[Items from a data source]
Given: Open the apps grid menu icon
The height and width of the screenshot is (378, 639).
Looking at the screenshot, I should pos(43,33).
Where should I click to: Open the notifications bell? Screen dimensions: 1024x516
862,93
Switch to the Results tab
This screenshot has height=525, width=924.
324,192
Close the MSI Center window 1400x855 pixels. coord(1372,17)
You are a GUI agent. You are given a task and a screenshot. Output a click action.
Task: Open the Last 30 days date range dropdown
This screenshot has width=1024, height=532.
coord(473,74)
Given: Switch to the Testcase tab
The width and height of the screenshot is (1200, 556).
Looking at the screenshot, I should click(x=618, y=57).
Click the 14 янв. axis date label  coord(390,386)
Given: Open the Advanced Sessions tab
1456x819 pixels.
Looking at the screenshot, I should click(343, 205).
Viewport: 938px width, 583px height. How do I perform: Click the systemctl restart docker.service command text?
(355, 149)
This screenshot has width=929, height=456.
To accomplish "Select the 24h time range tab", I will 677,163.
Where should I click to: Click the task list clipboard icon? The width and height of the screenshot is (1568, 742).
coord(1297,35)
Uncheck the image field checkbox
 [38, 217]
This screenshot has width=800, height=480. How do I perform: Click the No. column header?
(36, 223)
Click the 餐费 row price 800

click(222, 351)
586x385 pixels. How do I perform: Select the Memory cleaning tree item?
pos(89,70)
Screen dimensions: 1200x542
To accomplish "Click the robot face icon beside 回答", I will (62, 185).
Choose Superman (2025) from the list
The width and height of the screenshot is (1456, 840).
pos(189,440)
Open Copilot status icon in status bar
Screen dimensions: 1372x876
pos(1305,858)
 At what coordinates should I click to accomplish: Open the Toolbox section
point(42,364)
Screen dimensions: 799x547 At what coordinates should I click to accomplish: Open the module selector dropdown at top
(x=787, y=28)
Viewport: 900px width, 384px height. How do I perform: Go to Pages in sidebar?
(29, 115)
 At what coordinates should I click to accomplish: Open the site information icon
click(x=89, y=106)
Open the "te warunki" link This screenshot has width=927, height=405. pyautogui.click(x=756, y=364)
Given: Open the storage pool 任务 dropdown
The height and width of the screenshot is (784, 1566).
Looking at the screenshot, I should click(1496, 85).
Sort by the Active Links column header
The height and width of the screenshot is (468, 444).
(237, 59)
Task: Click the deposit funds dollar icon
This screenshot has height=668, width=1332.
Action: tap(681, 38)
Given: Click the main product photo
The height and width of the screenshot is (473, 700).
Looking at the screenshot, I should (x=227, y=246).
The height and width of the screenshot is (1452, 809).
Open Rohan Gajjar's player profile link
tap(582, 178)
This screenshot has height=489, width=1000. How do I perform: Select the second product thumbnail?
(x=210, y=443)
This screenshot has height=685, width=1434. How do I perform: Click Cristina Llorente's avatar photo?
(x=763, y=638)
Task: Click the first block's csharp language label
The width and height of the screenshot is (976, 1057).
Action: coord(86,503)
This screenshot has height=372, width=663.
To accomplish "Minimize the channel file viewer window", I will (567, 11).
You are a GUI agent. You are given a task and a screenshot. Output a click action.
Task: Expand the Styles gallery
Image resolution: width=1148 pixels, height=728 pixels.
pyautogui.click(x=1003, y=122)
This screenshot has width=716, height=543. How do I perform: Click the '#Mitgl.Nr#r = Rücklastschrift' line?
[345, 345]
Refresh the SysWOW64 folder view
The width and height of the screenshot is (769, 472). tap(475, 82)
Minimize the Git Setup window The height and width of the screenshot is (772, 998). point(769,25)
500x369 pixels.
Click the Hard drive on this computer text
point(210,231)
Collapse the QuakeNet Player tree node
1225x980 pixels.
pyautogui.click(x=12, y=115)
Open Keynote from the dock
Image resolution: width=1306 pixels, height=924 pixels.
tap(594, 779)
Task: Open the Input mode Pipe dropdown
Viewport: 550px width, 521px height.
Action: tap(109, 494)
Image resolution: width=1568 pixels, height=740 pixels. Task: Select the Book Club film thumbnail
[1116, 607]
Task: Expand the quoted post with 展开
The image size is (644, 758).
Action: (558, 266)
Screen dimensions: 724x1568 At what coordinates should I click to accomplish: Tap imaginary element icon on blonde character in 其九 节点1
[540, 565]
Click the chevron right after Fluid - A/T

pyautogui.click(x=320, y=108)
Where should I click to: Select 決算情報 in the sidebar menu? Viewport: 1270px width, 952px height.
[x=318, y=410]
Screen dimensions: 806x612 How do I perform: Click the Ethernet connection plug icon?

** DIRECTIONS **
Tell how many lines of the records above hold the string "label". Give no other text.

** ANSWER BOX **
2